Order Placements Expected to Resume for LNG carriers in May-June

The author is an analyst of Shinhan Investment Corp. He can be reached at eoyeon.hwang@shinhan.com. -- Ed.

 

Orders weak overall despite freight hike, but likely to continue for product/LNG carriers

Freight rates, based on data from Clarksons Research, climbed 75% YoY in 1Q20. However, global shipbuilding order placements dropped 82.1% YoY, remaining at just 4.2% of the initial full-year forecast of 75.31mn DWT. Despite favorable freight rate trends, order placements have remained sluggish with economic uncertainties raised by the COVID-19 pandemic. Order placements were particularly weak for bulk carriers and containerships, which represent 50.7% of the total, due to their high sensitivity to economic conditions. Meanwhile, with low-sulfur fuel oil (LSFO) accounting for 71.3% of total fuel oil sales in Singapore, market conditions remain upbeat for product carriers. Mozambique, Qatar and Yamal LNG projects are also proceeding as scheduled. As such, we believe momentum still exists for product/LNG carriers.

1Q20 results to exceed consensus estimates on 5.3% QoQ increase in USD/KRW rate

The four shipbuilders under our coverage are expected to have secured combined operating profit of KRW215.5bn (-2.3% YoY) on sales of KRW8.6tr (+14.8% YoY) for 1Q20, exceeding the consensus estimate by 84.8%. We now believe 1Q20 operating profit exceeded market expectations at Korea Shipbuilding & Offshore Engineering, Hyundai Mipo Dockyard and Daewoo Shipbuilding & Marine Engineering, backed by the 5.3% QoQ increase in USD/KRW exchange rate. Combined order intake is estimated at USD3.4bn (-24.1% YoY) for 1Q20.

| Dataset records |
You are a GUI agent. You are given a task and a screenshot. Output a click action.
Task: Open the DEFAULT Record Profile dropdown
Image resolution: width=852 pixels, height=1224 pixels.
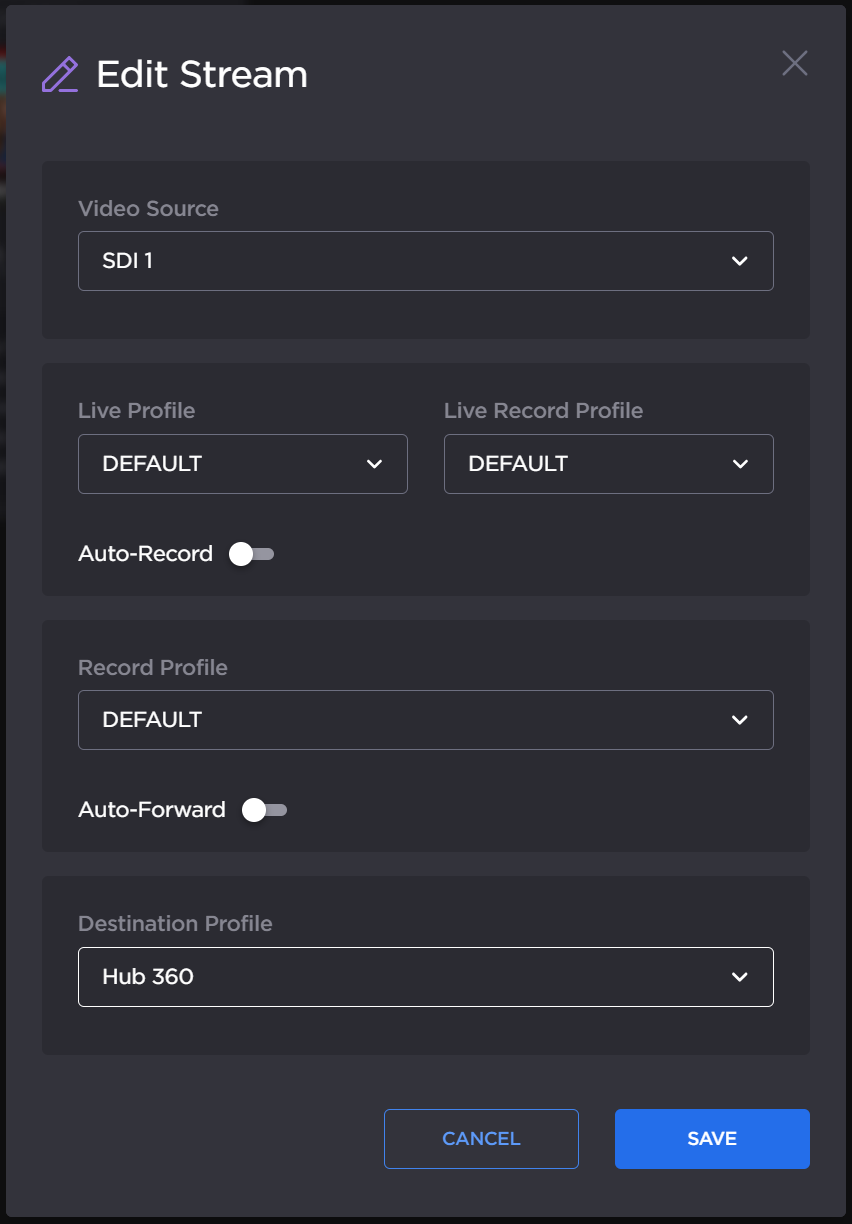point(425,720)
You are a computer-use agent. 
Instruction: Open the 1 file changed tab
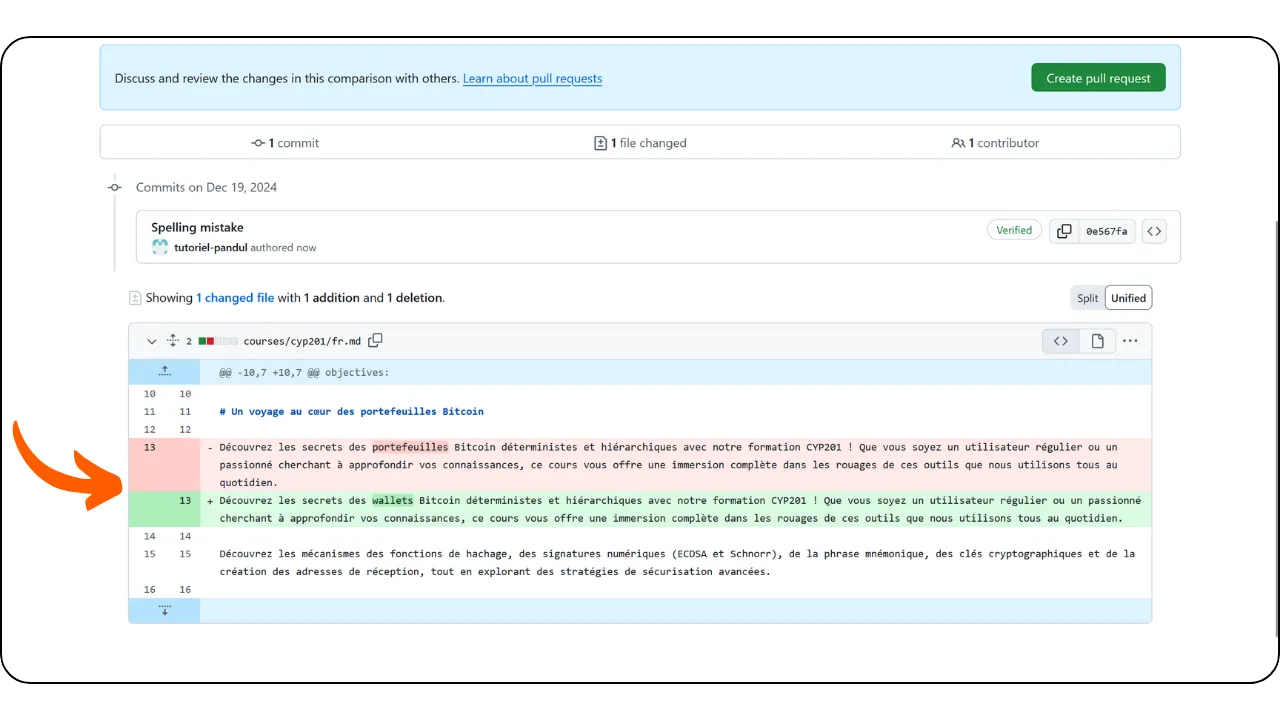[x=640, y=143]
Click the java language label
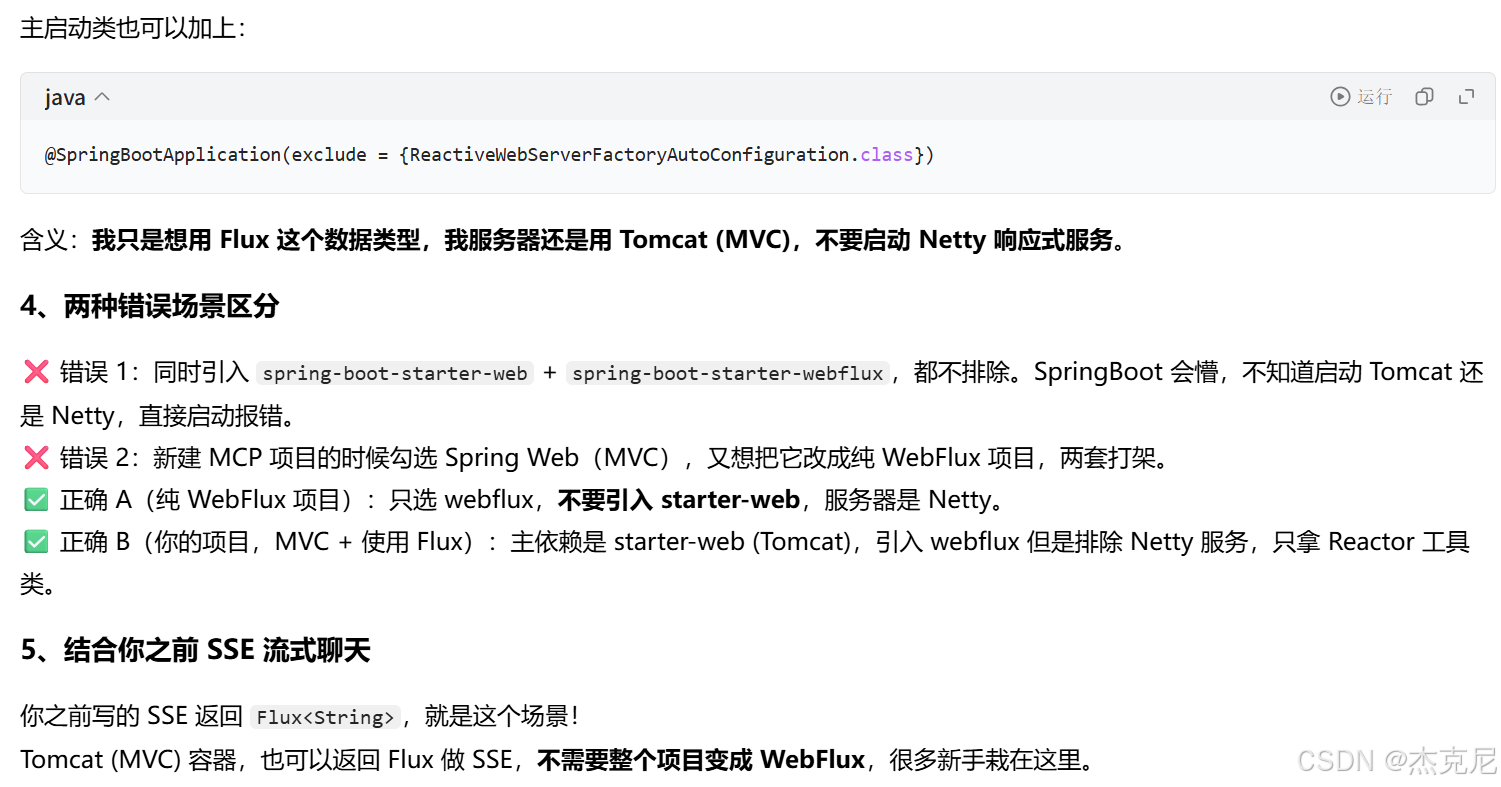Image resolution: width=1501 pixels, height=787 pixels. (65, 98)

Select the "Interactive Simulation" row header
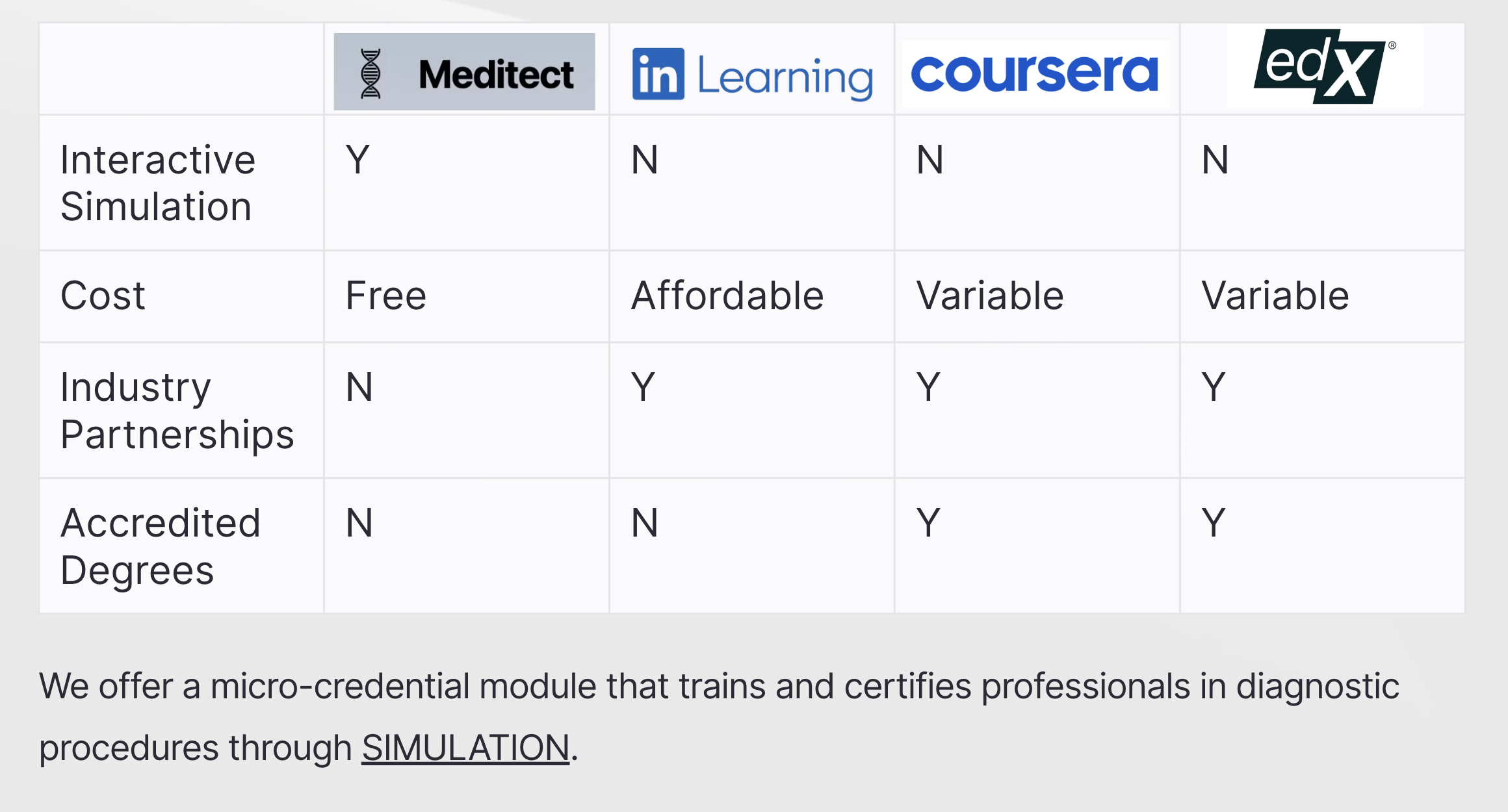157,183
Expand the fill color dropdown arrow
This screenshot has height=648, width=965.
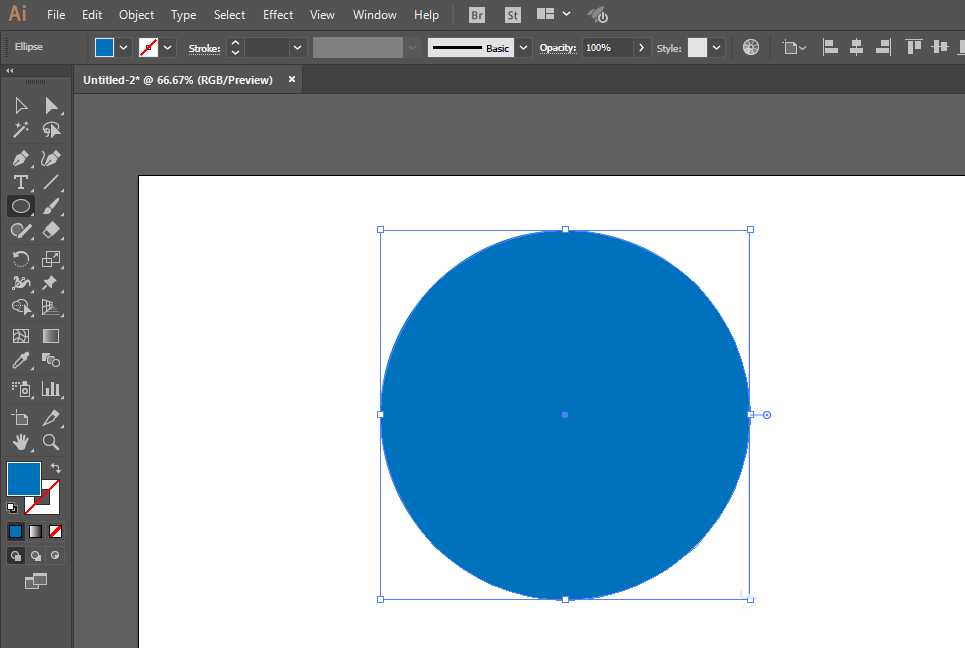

| What the exercise asks |
Rewrite the shipbuilding outlook, beginning at the words "Order Placements Expected" and stopping after "at eoyeon.hwang@shinhan.com. -- Ed.", with "liquefied natural gas" in place of "LNG" throughout. Use only the shipbuilding outlook, not the listing.

| Solution to the problem |
Order Placements Expected to Resume for liquefied natural gas carriers in May-June

The author is an analyst of Shinhan Investment Corp. He can be reached at eoyeon.hwang@shinhan.com. -- Ed.